Editor Emmons was away from Nauvoo on publication day, June 6, 1844; he had business in Springfield. He later claimed that “I had prepared some manuscript—a salutatory and some other articles—in which the case was drawn rather mild.” The paper that hit the streets in his absence contained considerably more ginger. “During my absence,” Emmons said, “Charley Foster and some others took the privilege of inserting articles that reflected rather severely upon the character and Christian conduct of the prophet. . . . Charges of a heinous nature were preferred against him, and to have such charges published was a fearful ordeal for him.”
The front page masthead of the first and only issue of the
Nauvoo Expositor
The four-page, six-column broadsheet bore the trappings of any midcentury, small-town American newspaper.
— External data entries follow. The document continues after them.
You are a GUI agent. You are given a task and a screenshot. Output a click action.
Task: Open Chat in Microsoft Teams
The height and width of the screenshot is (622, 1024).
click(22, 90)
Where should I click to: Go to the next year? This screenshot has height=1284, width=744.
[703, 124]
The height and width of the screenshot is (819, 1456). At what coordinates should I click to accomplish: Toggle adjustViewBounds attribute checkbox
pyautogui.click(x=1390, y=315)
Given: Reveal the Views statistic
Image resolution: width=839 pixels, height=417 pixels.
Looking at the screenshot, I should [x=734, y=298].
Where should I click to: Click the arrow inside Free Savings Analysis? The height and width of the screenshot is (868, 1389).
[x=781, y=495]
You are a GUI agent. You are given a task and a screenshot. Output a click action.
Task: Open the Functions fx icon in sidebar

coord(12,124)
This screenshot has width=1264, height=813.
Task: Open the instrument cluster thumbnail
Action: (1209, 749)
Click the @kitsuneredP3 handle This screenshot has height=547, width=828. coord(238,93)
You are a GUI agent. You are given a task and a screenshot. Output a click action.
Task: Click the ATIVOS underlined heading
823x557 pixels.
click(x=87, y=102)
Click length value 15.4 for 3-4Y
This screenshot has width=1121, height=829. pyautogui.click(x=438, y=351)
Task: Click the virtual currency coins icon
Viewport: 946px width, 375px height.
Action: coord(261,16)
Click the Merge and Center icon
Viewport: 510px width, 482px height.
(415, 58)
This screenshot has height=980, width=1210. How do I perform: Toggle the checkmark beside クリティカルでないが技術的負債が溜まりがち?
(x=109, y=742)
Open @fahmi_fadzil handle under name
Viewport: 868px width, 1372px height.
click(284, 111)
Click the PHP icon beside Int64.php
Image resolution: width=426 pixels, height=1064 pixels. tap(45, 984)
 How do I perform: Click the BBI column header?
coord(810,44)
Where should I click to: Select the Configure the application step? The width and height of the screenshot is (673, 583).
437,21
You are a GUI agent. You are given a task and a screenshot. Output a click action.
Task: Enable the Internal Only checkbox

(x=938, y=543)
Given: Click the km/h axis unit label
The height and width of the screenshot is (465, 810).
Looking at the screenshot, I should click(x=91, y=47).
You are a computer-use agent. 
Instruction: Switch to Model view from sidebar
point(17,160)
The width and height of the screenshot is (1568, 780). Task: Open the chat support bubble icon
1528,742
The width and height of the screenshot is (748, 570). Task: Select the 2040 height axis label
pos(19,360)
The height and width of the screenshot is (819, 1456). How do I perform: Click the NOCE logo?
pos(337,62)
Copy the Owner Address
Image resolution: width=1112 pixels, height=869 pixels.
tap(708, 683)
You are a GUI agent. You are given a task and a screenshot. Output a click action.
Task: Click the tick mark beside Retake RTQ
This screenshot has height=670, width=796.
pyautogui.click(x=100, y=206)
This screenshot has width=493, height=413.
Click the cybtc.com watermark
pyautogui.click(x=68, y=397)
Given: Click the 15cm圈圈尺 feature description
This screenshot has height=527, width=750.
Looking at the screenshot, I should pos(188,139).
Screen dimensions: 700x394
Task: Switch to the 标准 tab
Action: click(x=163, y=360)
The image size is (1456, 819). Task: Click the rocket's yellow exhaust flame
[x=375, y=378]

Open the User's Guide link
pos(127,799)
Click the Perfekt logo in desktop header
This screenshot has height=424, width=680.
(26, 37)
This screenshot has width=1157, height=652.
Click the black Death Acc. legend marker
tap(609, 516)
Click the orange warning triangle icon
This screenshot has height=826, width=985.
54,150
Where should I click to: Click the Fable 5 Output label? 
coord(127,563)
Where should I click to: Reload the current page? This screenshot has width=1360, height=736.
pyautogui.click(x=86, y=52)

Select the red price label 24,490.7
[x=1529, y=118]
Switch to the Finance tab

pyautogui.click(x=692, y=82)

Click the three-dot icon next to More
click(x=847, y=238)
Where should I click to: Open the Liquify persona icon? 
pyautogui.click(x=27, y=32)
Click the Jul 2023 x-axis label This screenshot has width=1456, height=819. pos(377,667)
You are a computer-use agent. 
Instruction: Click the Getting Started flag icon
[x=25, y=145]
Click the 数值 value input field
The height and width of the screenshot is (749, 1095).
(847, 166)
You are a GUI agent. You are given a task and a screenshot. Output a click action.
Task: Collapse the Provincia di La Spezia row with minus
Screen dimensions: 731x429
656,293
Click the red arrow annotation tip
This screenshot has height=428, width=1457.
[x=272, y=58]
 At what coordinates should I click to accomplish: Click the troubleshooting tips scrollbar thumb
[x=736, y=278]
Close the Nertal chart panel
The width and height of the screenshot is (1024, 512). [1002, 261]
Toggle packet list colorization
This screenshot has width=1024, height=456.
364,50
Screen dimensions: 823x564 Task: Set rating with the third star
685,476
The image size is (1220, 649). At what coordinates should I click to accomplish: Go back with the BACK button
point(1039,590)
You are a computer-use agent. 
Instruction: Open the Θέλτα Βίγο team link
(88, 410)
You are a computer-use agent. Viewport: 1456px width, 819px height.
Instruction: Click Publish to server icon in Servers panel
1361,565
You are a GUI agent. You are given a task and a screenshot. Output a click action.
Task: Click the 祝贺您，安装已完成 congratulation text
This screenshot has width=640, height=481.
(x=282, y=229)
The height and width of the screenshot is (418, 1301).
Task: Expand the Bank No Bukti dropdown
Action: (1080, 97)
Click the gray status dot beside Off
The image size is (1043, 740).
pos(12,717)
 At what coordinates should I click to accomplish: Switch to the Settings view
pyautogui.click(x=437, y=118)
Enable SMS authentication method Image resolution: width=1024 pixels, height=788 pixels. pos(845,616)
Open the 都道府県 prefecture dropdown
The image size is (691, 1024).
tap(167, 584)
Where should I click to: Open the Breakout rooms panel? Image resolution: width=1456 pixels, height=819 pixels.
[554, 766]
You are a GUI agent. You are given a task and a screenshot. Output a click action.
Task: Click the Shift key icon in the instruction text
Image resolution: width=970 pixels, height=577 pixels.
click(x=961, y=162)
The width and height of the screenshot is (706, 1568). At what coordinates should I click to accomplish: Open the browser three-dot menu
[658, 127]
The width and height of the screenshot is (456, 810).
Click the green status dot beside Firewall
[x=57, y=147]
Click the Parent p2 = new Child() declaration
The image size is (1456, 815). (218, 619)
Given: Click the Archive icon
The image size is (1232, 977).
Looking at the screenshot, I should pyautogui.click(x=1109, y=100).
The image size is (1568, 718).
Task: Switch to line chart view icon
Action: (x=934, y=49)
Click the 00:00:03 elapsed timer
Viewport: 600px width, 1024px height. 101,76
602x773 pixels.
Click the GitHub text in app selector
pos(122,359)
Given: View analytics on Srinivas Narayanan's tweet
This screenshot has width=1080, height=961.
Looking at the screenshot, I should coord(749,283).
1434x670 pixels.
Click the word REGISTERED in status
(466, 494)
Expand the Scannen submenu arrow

The front page featured a simple poem (“The Last Man”), and a short, sentimental story. The
Expositor
had a wedding announcement, a few humorous snippets, and ads—one for a penmanship course, another placed by the Law brothers themselves, offering to mill grain “toll free” for Saints too poor to pay their fees. (This was quite politic of them, given that Joseph had publicly denounced their real estate profiteering.) The paper reprinted brief overseas dispatches from Russia and the “papal dominions,” as well as an account of Philadelphia’s anti-Catholic riots.
A woman named Lucinda Sagers placed this notice:
WHEREAS my husband, the Rt. Rev. W. H. Harrison Sagers, Esq., has left my bed and board without cause or provocation, this is to notify the public not to harbor or trust him on my account, as I will pay no debts of his contracting. More anon.
This questionable character was the aforementioned Harrison Sagers, whom Joseph had allowed to secretly marry his young sister-in-law, Phoebe Madison.
But no one bought the
Expositor
for its account of Jewish persecutions in Saint Petersburg, or its article about nativist riots back East. The Laws and the Fosters appreciated the ferocious power of a well-edited newspaper, and they devoted most of the column space to attacking Joseph Smith and his comrades.
To do that, they needed to lay a little groundwork. First and foremost, the editors insisted that they were faithful Mormons: “We all verily believe, and many of us know of a surety, that the religion of the Latter Day Saints, as original taught by Joseph Smith . . . is verily true, and that the pure principles set forth in those books, are the immutable and eternal principles of Heaven.” One hears an echo of the Declaration of Independence in their claim to be “striking this blow at tyranny and oppression . . . though our lives be the forfeiture.”
The editors’ first concern was polygamy, “the perversion of sacred things.” By way of condemning “the vicious principles of Joseph Smith, and those who practice the same abominations and whoredoms,” the dissidents printed a long, baroque, fictionalized account of the attempted seduction of an unnamed young immigrant girl from England. The innocent girl arrives in Nauvoo, where Joseph’s panders promptly pounce on her. They inform her that “God has great mysteries in store for those who love the lord, and cling to brother Joseph.” Next, the girl is
requested to meet brother Joseph, or some of the Twelve, at some insulated point . . . or at some room, which bears upon its front—Positively NO Admittance. The harmless, inoffensive and unsuspecting creatures are so devoted to the Prophet and the cause of Jesus Christ that they do not dream of the deep laid and fatal scheme which prostrates happiness, and renders death itself desirable.